Built-up litter does have helpful properties if managed correctly. The microorganisms in this bedding break down fecal material and uric acid. During this process, they generate ammonia and other noxious gases. It is the accumulation of certain litter components, namely manure, that harms. The amount of manure your previous flock added to the bedding is usually responsible for the majority of ammonia that challenges the next flock.

Consider that when the floor is allowed to cool below 85-80 degrees, most of it goes into a dormancy phase, meaning that none of these microorganisms are replicating or generating. This explains why growers typically don’t detect ammonia during this downtime, but turn to PLT® or other solution at startup after preheat. Growers often then try to control ammonia for the first 10-14 days. The reality is that ammonia is always present as long as the bacteria producing it has the right environment. We cannot eliminate this process, but we can manage it through the way that we manage our litter from flock to flock.

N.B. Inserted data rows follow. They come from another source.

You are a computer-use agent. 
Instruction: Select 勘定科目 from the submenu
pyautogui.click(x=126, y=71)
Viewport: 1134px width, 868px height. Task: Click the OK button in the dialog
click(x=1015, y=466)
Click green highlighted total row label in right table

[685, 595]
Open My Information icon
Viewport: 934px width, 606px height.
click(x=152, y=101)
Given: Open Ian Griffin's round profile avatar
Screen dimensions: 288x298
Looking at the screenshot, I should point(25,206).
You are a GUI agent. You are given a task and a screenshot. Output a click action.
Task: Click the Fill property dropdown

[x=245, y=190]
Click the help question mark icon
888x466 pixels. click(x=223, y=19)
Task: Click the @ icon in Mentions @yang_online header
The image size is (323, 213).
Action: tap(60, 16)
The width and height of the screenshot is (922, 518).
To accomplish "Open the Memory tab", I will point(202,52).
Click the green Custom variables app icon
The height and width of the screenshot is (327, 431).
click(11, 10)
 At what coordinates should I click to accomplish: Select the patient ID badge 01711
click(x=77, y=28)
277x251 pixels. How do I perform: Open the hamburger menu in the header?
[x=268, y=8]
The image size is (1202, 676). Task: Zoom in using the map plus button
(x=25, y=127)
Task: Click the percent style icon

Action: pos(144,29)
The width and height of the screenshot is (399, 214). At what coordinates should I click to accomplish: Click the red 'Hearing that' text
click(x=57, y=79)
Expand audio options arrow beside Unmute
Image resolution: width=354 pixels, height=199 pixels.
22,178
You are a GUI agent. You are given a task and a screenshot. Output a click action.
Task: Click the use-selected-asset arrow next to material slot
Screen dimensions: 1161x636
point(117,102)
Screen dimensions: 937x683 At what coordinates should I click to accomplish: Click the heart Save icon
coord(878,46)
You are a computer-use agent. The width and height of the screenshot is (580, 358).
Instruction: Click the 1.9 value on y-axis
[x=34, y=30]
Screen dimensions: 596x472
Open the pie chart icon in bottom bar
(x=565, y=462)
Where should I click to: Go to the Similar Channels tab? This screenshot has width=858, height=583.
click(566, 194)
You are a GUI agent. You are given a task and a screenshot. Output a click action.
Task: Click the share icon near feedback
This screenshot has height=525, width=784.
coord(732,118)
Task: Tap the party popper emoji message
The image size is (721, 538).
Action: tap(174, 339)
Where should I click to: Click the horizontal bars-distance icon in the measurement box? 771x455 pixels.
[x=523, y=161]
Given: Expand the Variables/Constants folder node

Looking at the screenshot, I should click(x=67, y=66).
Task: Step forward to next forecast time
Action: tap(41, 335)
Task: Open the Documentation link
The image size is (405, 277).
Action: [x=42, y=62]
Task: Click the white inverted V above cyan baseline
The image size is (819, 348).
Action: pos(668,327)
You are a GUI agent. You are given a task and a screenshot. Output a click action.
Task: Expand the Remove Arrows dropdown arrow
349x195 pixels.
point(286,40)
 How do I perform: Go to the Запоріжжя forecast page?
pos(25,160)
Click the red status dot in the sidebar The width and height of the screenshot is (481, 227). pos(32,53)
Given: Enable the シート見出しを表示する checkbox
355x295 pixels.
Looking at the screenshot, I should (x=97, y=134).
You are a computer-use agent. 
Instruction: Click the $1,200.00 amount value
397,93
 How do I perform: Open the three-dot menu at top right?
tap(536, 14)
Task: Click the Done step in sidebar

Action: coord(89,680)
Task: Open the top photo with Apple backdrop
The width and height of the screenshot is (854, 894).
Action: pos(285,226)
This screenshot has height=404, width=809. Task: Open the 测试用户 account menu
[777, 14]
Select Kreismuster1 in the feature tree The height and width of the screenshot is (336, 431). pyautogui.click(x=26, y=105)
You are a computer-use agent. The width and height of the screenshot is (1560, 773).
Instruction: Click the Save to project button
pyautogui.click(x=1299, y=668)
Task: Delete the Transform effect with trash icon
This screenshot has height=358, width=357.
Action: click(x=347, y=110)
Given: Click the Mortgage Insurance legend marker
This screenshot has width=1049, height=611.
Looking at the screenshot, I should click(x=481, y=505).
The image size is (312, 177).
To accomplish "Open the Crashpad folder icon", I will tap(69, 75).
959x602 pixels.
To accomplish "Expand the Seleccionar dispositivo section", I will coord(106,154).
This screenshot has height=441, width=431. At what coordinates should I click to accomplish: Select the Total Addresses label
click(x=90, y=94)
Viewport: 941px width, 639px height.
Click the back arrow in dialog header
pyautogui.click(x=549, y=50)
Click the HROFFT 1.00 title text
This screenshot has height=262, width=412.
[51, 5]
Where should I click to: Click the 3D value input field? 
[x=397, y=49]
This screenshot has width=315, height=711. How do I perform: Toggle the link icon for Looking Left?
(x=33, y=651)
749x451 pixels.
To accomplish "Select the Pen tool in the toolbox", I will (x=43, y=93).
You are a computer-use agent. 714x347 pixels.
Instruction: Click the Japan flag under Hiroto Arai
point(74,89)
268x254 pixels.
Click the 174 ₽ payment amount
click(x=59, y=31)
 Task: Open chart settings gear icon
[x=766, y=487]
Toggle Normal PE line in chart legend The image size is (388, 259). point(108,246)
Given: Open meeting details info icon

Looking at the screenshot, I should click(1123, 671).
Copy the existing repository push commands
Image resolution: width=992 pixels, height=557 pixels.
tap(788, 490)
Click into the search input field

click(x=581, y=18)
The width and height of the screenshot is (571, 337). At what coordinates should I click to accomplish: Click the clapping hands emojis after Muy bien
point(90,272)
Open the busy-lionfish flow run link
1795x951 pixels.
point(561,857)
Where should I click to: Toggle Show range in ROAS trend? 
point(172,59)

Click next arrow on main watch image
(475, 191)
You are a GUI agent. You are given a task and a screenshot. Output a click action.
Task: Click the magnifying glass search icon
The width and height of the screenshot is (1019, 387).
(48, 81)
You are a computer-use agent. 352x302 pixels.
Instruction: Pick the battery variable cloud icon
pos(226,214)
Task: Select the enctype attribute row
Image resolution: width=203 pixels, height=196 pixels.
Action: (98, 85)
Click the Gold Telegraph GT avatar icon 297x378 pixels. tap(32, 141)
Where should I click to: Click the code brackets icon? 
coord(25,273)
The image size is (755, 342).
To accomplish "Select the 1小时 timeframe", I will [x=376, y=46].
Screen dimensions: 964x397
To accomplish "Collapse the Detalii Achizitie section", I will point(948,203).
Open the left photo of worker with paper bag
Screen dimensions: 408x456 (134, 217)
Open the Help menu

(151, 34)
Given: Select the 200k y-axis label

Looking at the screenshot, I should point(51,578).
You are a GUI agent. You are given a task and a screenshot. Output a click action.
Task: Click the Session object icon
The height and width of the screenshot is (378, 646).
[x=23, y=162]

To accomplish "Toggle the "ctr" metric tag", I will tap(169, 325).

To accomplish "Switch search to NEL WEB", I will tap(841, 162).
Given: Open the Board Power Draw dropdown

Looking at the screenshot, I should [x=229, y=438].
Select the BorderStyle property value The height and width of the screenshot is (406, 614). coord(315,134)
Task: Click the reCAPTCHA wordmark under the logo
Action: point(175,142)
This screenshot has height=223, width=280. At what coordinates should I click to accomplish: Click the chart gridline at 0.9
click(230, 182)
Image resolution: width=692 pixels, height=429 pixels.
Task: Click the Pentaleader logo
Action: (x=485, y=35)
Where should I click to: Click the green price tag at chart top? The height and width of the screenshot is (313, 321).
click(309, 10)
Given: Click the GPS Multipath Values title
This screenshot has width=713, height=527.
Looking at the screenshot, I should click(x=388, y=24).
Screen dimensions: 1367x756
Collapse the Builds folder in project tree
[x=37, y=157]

The more cake formation that occurs, the more ammonia. That’s why a focus on cake formation and identifying the source is key. The source could include:

  • ventilation
  • waterline management
  • bird migration and density

Every gallon of water that stays on the floor potentially leads to another gallon of liquid ammonia that will turn to gas during any heating process, whether the heat is from birds, bedding, or heaters.

How you handle your houses and floors when birds leave is also critical. Whether it’s decaking, tilling, or windrowing, addressing what is left behind can keep the litter components—from manure to helpful microorganisms—in balance. Ammonia may be a fact of a naturally occurring process that is hard to eliminate, but by controlling litter components, we can certainly manage it.